China to Promote Small Cars to Save Energy
Beijing would back up the talk with new standards for small, low-emissions cars, Liu Zhi, head of the National Development and Reform Commission's industry policy bureau, was quoted as saying by Xinhua news agency.
Many big cities in China had previously banned slow-moving small cars from expressways, but those rules would have to be lifted, Liu said.
"With international oil prices consistently rising and pressure from China's oil consumption growing day by day, (the bans) do not match the national situation," he was quoted as saying at a conference in Beijing.
Car ownership has exploded in recent years in China, the number of vehicles per thousand people rising from fewer than five in 1990 to 21 last year.
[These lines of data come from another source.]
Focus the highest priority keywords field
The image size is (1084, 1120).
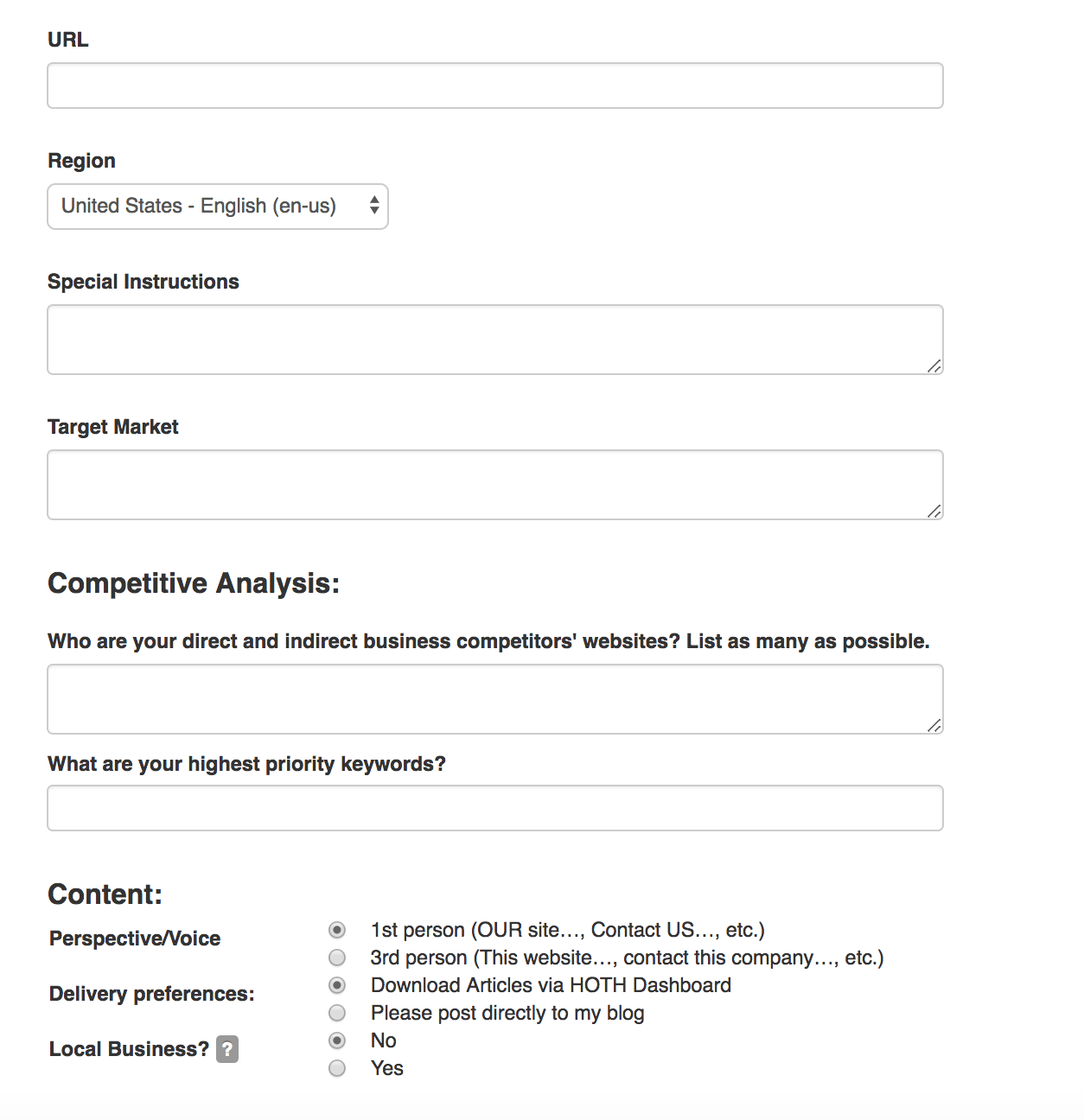(495, 808)
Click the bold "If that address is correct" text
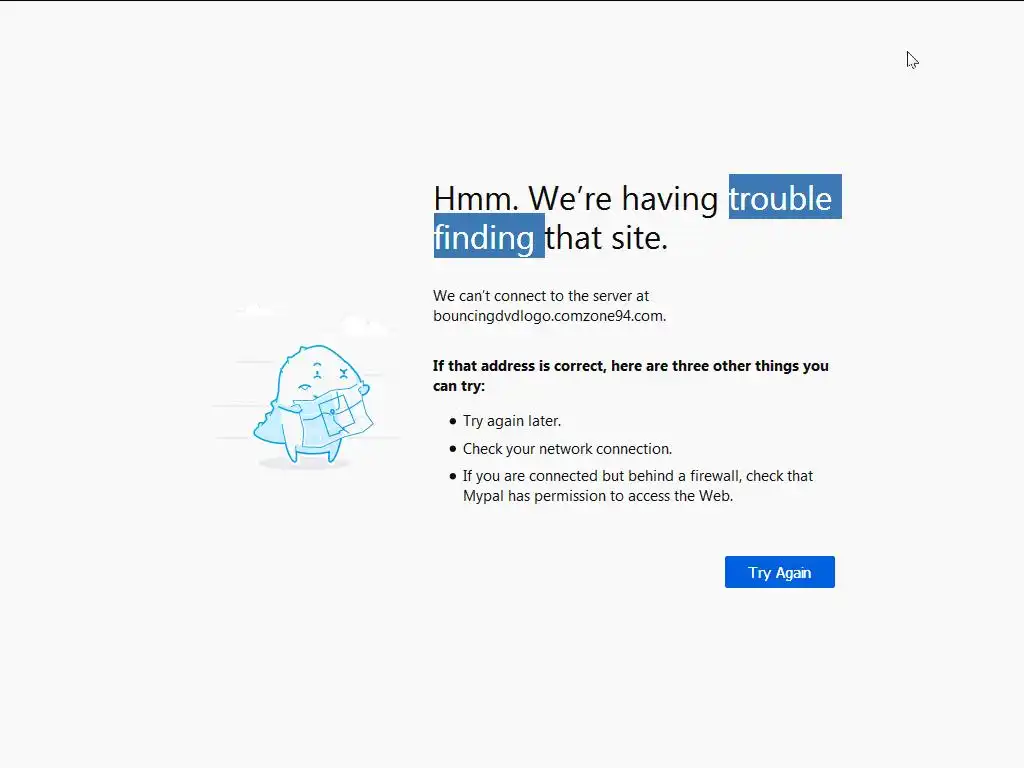Screen dimensions: 1024x768 tap(520, 366)
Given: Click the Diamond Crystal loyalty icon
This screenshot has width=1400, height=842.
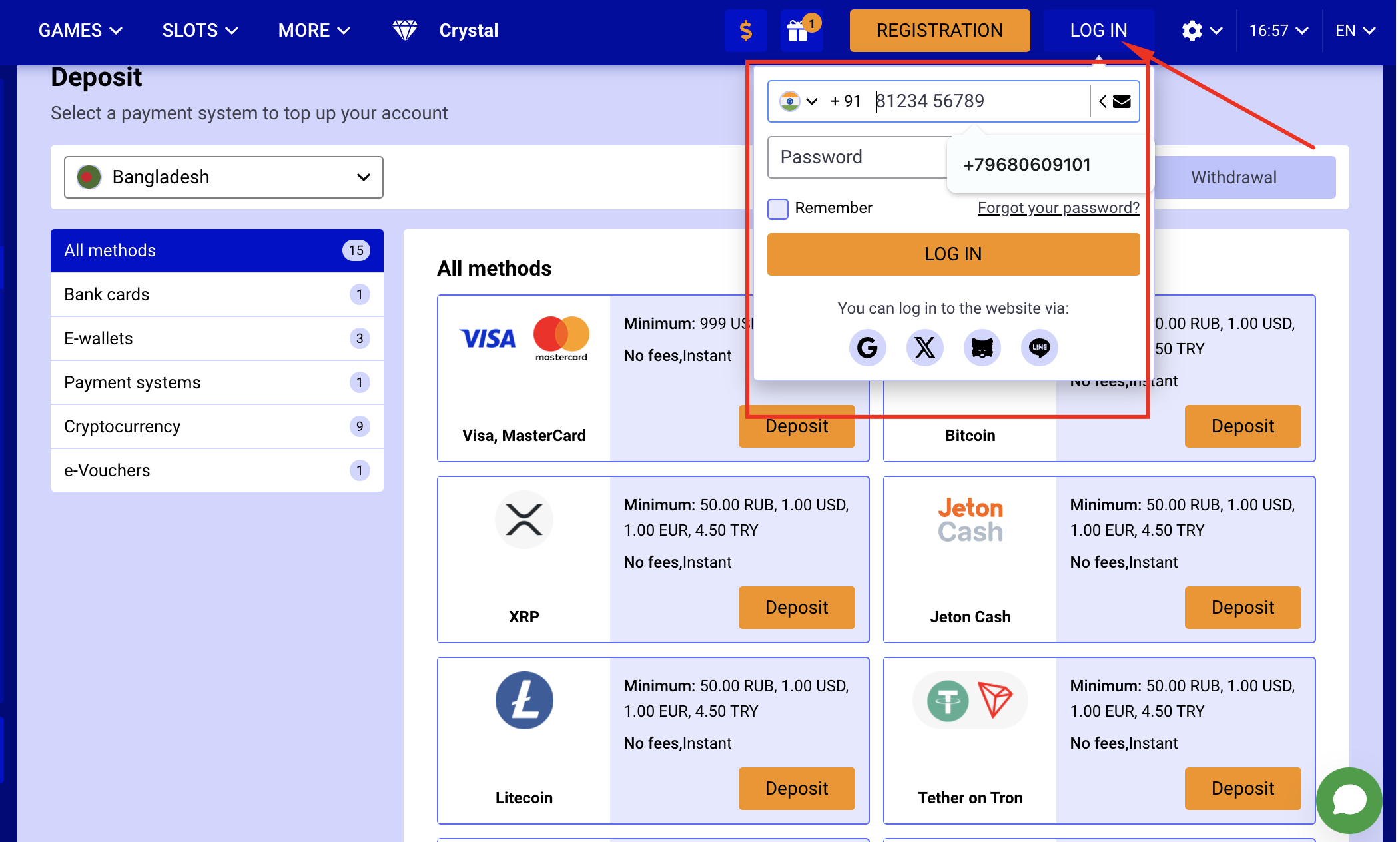Looking at the screenshot, I should (407, 30).
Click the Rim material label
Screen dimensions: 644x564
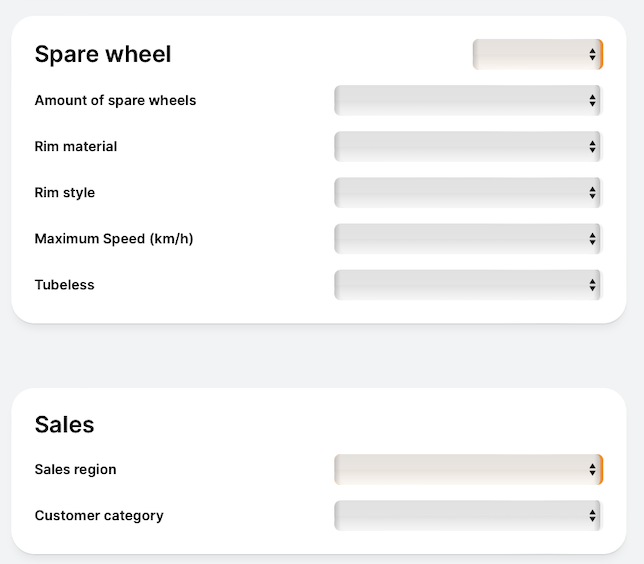coord(76,146)
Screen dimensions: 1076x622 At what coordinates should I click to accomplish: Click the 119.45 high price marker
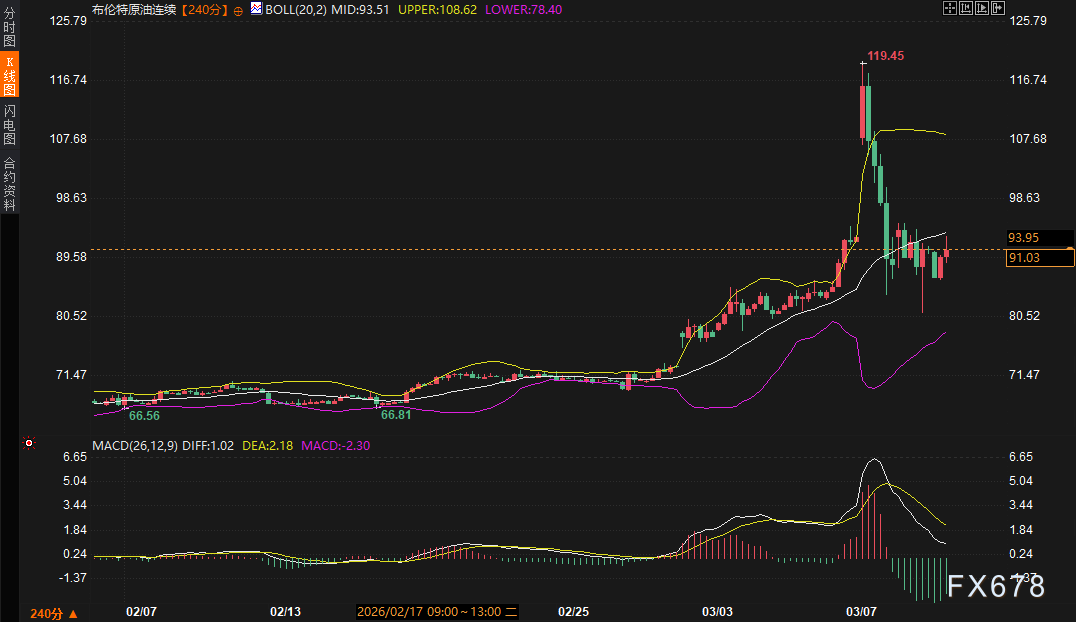[885, 56]
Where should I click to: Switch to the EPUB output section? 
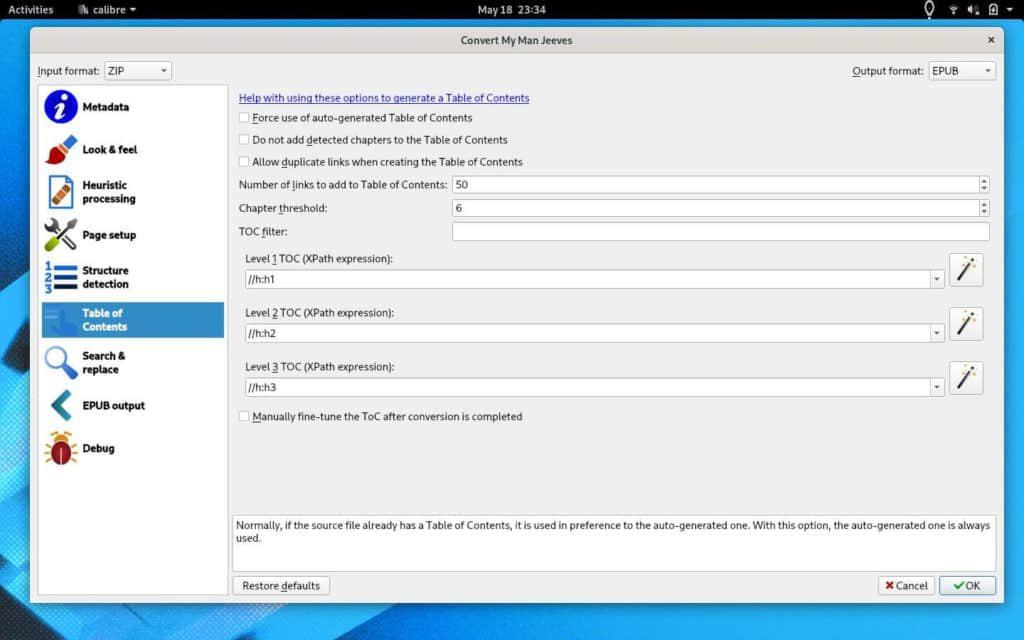(x=113, y=406)
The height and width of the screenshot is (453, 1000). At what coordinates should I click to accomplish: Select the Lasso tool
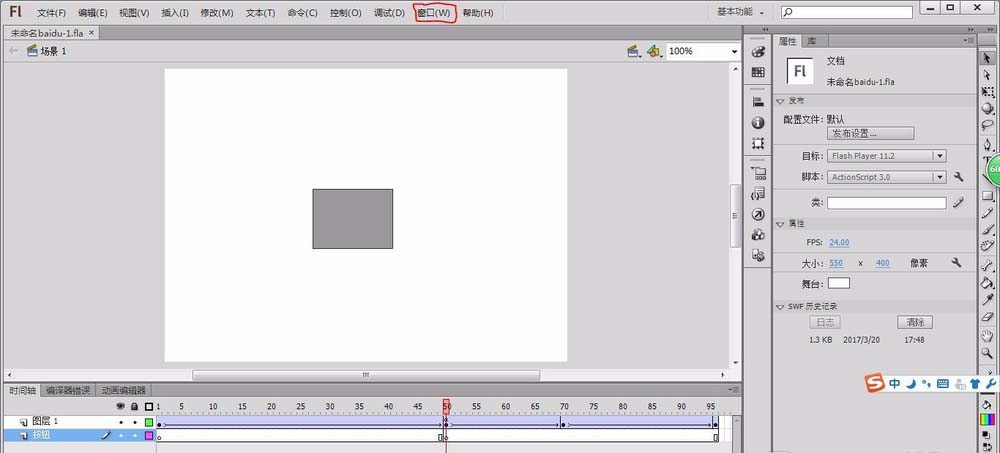pyautogui.click(x=987, y=125)
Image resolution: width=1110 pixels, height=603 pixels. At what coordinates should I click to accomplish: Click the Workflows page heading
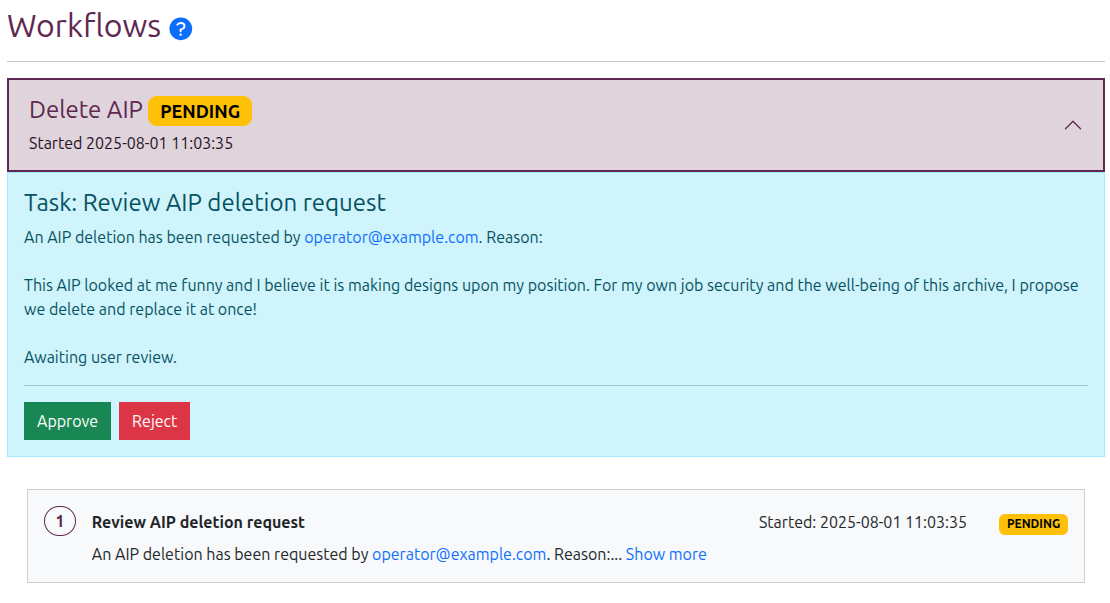(x=84, y=26)
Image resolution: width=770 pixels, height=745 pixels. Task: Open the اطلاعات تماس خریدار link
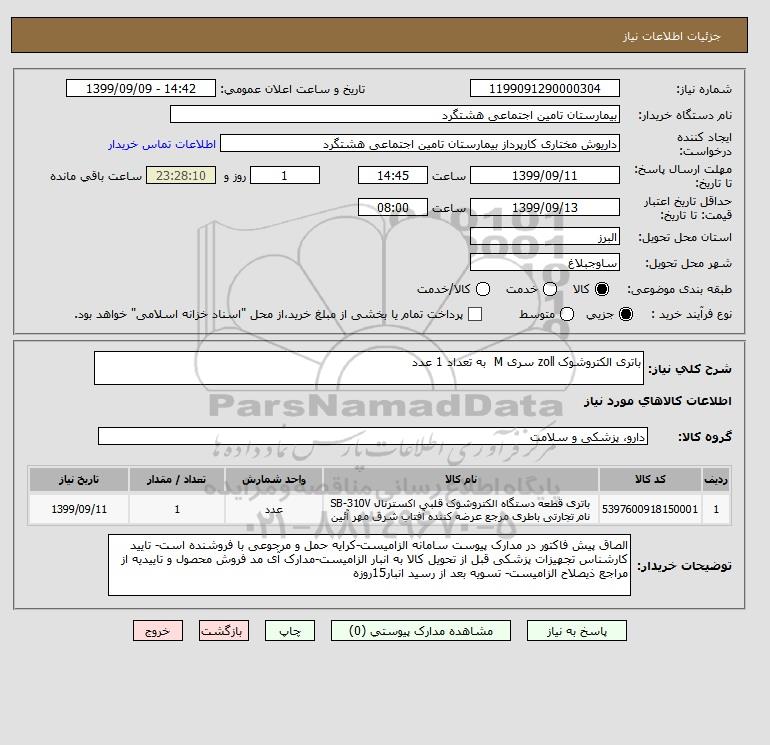[162, 144]

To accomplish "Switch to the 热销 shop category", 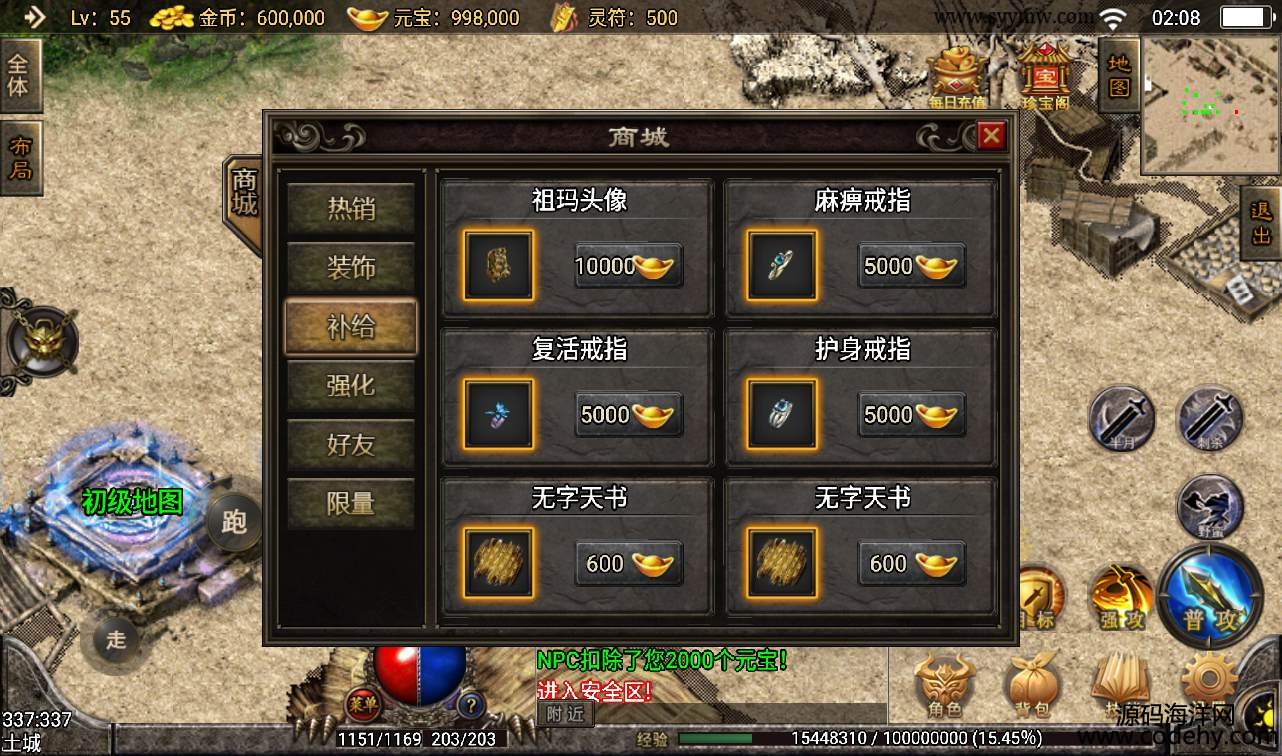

In a report issued last year, the National Development and Reform Commission predicted automobiles will be the fastest-growing driver of domestic oil demand over the next few years.
But record-high international oil prices have created tensions in China and left domestic refiners trapped between rising crude markets and government-capped retail prices, which are among the world's lowest.
Cars with engines that displaced 1.4 litres or less, measured around 12 metres long and met certain emissions and pricing standards would qualify as economy cars under the new rules, Liu was cited as saying.
The government may use tax policy to encourage the production and buying of fuel-efficient cars, he said.